### [Data in this exercise]
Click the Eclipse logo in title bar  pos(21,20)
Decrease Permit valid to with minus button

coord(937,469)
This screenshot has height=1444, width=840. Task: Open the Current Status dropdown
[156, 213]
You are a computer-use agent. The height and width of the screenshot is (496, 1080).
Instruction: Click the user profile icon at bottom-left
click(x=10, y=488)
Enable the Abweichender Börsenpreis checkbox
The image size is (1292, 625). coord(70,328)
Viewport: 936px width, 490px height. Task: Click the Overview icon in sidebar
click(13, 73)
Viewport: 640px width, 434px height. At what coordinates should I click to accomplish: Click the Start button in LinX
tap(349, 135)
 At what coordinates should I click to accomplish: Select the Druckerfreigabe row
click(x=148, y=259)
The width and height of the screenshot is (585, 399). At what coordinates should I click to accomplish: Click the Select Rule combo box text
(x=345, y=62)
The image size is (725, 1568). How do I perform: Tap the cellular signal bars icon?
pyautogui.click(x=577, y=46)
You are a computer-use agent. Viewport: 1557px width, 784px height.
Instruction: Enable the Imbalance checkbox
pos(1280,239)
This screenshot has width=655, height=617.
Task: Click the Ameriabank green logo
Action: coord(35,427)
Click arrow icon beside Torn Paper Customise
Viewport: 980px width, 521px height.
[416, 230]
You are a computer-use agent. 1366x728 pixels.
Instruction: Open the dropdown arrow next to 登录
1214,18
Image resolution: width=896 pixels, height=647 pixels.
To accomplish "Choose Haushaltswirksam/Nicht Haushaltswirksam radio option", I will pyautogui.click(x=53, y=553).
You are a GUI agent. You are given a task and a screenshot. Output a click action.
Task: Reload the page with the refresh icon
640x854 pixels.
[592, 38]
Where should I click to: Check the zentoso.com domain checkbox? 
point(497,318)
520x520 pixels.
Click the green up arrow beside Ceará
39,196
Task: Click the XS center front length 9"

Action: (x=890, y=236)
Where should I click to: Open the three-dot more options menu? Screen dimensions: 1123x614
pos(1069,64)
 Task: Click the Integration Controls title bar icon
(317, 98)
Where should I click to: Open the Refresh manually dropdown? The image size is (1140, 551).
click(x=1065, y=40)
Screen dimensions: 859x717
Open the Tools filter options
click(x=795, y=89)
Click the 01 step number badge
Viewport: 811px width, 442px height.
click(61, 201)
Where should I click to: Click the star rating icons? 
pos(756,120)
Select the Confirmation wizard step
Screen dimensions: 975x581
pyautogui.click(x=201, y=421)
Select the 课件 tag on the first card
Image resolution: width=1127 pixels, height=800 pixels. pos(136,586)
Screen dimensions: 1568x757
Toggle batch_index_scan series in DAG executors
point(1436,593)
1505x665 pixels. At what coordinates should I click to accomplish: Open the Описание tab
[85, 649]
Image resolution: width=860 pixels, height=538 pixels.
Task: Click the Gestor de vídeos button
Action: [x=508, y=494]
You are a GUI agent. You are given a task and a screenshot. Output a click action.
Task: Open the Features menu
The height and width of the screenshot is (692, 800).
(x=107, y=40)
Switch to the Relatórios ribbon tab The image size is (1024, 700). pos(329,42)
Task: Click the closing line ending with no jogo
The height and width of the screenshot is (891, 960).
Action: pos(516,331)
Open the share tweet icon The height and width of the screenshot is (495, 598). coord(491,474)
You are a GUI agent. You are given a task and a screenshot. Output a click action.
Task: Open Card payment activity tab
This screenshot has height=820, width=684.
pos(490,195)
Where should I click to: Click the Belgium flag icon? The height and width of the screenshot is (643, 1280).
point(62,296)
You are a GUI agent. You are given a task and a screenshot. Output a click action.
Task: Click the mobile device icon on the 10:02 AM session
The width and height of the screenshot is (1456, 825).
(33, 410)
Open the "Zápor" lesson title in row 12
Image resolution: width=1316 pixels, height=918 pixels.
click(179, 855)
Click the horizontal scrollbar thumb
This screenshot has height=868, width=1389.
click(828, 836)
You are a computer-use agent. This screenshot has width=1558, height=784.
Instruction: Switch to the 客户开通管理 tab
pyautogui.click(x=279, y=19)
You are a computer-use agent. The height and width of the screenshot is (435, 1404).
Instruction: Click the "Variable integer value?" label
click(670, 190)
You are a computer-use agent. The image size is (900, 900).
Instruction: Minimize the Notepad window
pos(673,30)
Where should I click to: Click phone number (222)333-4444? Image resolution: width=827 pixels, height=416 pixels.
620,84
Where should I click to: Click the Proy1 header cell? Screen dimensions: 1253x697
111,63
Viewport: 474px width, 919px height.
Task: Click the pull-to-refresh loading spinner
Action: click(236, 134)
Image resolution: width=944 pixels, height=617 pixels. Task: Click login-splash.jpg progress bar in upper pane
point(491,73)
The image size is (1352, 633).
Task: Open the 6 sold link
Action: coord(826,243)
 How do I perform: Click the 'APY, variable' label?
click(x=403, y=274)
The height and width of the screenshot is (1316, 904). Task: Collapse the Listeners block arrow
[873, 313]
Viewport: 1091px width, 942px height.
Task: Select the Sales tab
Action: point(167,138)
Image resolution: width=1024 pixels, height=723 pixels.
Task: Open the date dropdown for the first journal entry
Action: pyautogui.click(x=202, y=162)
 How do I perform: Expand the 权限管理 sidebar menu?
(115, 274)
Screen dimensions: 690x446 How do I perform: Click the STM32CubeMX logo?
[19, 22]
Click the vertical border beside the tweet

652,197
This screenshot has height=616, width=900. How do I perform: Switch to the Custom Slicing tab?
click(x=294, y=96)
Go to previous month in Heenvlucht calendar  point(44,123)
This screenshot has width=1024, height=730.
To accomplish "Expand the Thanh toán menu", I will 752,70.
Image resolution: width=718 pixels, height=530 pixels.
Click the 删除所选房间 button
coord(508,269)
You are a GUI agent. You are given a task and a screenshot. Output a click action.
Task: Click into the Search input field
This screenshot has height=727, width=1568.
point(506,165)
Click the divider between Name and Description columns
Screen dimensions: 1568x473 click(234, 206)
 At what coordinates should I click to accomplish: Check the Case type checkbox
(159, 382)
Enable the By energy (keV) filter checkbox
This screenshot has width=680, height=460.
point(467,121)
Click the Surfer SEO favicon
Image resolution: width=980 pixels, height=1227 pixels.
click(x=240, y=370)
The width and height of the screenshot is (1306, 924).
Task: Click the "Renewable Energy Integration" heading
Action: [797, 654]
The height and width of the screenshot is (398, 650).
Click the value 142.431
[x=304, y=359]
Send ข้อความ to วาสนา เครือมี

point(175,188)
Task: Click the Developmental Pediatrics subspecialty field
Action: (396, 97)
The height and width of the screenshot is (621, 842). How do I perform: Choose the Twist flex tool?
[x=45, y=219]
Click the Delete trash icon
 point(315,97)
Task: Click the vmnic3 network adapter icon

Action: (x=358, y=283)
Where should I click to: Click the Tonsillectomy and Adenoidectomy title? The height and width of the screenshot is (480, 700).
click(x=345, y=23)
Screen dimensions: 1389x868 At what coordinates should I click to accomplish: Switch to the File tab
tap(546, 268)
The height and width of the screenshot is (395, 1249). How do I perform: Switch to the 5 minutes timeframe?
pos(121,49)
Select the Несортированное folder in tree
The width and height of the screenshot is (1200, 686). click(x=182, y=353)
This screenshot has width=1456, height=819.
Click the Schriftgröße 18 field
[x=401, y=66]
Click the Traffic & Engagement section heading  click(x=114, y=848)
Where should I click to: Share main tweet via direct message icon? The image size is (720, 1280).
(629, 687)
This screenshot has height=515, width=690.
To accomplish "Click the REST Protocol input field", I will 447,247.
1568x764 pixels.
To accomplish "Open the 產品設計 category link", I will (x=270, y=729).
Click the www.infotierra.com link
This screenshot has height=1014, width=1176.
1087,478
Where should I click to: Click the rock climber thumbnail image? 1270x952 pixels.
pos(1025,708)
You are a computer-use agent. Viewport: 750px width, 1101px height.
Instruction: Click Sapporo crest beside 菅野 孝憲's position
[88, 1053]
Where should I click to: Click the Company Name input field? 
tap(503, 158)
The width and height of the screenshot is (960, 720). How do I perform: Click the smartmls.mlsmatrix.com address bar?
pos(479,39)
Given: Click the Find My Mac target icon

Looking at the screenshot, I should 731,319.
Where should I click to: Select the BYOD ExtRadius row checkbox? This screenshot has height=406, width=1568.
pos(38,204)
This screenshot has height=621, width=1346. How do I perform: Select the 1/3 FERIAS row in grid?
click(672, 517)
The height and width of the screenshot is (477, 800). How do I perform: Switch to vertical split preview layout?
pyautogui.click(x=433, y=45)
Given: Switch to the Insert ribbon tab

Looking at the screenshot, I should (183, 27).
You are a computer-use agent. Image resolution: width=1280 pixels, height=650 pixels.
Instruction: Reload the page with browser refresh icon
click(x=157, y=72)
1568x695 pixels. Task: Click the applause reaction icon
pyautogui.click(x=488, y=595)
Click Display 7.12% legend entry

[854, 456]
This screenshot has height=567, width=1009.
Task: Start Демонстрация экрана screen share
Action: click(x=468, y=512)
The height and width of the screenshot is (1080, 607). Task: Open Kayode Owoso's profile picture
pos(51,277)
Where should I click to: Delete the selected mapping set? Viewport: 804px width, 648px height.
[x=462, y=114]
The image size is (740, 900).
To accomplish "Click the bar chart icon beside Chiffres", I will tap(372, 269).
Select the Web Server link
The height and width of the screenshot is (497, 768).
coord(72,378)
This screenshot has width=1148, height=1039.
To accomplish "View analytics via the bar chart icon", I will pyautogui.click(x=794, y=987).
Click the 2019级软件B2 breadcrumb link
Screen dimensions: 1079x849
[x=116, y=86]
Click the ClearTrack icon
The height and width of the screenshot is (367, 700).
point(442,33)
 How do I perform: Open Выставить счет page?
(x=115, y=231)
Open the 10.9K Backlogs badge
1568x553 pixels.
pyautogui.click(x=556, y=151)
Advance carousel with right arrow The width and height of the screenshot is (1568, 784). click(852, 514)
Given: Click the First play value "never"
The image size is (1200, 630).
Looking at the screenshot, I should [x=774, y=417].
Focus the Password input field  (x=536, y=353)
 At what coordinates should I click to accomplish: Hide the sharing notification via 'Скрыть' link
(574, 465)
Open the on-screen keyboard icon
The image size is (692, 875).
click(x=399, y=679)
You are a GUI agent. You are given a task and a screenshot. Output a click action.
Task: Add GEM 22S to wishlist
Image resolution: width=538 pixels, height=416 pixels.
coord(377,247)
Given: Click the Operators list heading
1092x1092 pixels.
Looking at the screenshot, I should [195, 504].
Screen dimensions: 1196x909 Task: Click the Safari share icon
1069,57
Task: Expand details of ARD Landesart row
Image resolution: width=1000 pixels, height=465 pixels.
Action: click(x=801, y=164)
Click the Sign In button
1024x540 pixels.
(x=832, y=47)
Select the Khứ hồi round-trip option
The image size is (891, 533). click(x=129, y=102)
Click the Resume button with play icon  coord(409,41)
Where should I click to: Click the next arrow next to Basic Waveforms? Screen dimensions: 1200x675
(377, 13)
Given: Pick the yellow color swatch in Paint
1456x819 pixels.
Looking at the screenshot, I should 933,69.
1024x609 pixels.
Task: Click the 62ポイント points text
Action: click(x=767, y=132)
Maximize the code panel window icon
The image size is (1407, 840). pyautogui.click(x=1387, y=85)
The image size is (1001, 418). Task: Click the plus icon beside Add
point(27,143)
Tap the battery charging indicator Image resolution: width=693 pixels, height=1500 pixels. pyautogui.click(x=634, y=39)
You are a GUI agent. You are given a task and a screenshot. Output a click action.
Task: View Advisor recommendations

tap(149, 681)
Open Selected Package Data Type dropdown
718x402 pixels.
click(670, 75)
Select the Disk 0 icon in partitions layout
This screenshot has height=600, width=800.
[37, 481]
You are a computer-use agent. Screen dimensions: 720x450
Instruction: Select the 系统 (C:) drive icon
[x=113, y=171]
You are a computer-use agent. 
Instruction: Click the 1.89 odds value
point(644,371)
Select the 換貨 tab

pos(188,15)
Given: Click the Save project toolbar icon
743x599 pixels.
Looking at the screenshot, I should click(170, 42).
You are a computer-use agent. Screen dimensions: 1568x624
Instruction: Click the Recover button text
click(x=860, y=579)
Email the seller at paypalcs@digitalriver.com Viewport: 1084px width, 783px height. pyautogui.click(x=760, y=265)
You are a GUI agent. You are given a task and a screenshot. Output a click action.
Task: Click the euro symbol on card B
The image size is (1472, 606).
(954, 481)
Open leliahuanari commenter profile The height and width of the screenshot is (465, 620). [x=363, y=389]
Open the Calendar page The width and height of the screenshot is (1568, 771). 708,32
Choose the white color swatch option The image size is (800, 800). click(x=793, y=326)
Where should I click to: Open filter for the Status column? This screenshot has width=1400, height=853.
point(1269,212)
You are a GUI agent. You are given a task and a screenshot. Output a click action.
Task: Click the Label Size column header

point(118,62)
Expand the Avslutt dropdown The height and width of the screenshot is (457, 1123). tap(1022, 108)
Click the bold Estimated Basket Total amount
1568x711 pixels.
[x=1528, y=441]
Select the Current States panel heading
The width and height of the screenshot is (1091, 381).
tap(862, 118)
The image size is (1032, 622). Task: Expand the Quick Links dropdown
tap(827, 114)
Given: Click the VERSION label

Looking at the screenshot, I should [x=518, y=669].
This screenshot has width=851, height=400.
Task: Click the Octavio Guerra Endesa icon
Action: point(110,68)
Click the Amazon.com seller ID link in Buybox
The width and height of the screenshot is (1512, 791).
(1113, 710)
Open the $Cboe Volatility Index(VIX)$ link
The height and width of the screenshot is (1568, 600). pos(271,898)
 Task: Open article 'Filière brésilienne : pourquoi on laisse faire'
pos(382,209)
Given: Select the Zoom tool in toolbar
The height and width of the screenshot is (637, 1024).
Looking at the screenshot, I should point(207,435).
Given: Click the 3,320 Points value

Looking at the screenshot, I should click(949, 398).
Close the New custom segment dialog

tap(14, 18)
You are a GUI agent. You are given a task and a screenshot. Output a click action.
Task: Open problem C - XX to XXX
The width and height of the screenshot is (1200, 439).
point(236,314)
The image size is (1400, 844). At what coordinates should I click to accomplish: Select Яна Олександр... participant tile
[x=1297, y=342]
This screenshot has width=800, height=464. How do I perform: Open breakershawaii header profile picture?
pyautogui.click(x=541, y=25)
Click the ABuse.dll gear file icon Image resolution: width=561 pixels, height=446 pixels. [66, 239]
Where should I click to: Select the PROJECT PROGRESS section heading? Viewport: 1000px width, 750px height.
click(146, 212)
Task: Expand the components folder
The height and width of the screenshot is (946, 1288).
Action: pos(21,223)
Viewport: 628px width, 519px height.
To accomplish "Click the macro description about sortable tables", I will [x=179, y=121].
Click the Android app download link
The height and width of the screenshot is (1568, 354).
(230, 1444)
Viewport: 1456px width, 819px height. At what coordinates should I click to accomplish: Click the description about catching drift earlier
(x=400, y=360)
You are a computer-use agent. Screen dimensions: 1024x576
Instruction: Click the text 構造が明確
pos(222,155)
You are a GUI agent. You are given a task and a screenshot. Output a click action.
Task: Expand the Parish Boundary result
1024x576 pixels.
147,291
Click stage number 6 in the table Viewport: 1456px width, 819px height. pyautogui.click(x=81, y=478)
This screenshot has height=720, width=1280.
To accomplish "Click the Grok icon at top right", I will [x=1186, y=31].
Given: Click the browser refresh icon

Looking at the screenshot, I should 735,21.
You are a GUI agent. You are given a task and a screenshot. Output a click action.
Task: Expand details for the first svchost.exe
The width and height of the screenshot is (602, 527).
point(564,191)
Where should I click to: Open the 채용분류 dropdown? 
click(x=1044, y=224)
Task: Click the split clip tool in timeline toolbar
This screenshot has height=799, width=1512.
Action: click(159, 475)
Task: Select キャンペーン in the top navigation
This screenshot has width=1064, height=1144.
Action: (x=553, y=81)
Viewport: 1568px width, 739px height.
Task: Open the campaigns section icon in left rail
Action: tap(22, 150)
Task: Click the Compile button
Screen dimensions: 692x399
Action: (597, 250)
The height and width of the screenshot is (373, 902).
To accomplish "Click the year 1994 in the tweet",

### [Goal of the exercise]
From the entries above, extract only the lines running from the one containing "The height and width of the screenshot is (621, 842)." through the one containing "You are a computer-use agent. Image", inclusive.

### [The completed task]
The height and width of the screenshot is (621, 842). How do I perform: Choose the Twist flex tool?
[x=45, y=219]
Click the Delete trash icon
 point(315,97)
Task: Click the vmnic3 network adapter icon

Action: (x=358, y=283)
Where should I click to: Click the Tonsillectomy and Adenoidectomy title? The height and width of the screenshot is (480, 700).
click(x=345, y=23)
Screen dimensions: 1389x868 At what coordinates should I click to accomplish: Switch to the File tab
tap(546, 268)
The height and width of the screenshot is (395, 1249). How do I perform: Switch to the 5 minutes timeframe?
pos(121,49)
Select the Несортированное folder in tree
The width and height of the screenshot is (1200, 686). click(x=182, y=353)
This screenshot has width=1456, height=819.
Click the Schriftgröße 18 field
[x=401, y=66]
Click the Traffic & Engagement section heading  click(x=114, y=848)
Where should I click to: Share main tweet via direct message icon? The image size is (720, 1280).
(629, 687)
This screenshot has height=515, width=690.
To accomplish "Click the REST Protocol input field", I will 447,247.
1568x764 pixels.
To accomplish "Open the 產品設計 category link", I will (x=270, y=729).
Click the www.infotierra.com link
This screenshot has height=1014, width=1176.
1087,478
Where should I click to: Click the rock climber thumbnail image? 1270x952 pixels.
pos(1025,708)
You are a computer-use agent. Viewport: 750px width, 1101px height.
Instruction: Click Sapporo crest beside 菅野 孝憲's position
[88, 1053]
Where should I click to: Click the Company Name input field? 
tap(503, 158)
The width and height of the screenshot is (960, 720). How do I perform: Click the smartmls.mlsmatrix.com address bar?
pos(479,39)
Given: Click the Find My Mac target icon

Looking at the screenshot, I should 731,319.
Where should I click to: Select the BYOD ExtRadius row checkbox? This screenshot has height=406, width=1568.
pos(38,204)
This screenshot has height=621, width=1346. How do I perform: Select the 1/3 FERIAS row in grid?
click(672, 517)
The height and width of the screenshot is (477, 800). How do I perform: Switch to vertical split preview layout?
pyautogui.click(x=433, y=45)
Given: Switch to the Insert ribbon tab

Looking at the screenshot, I should (183, 27).
You are a computer-use agent. Image resolution: width=1280 pixels, height=650 pixels.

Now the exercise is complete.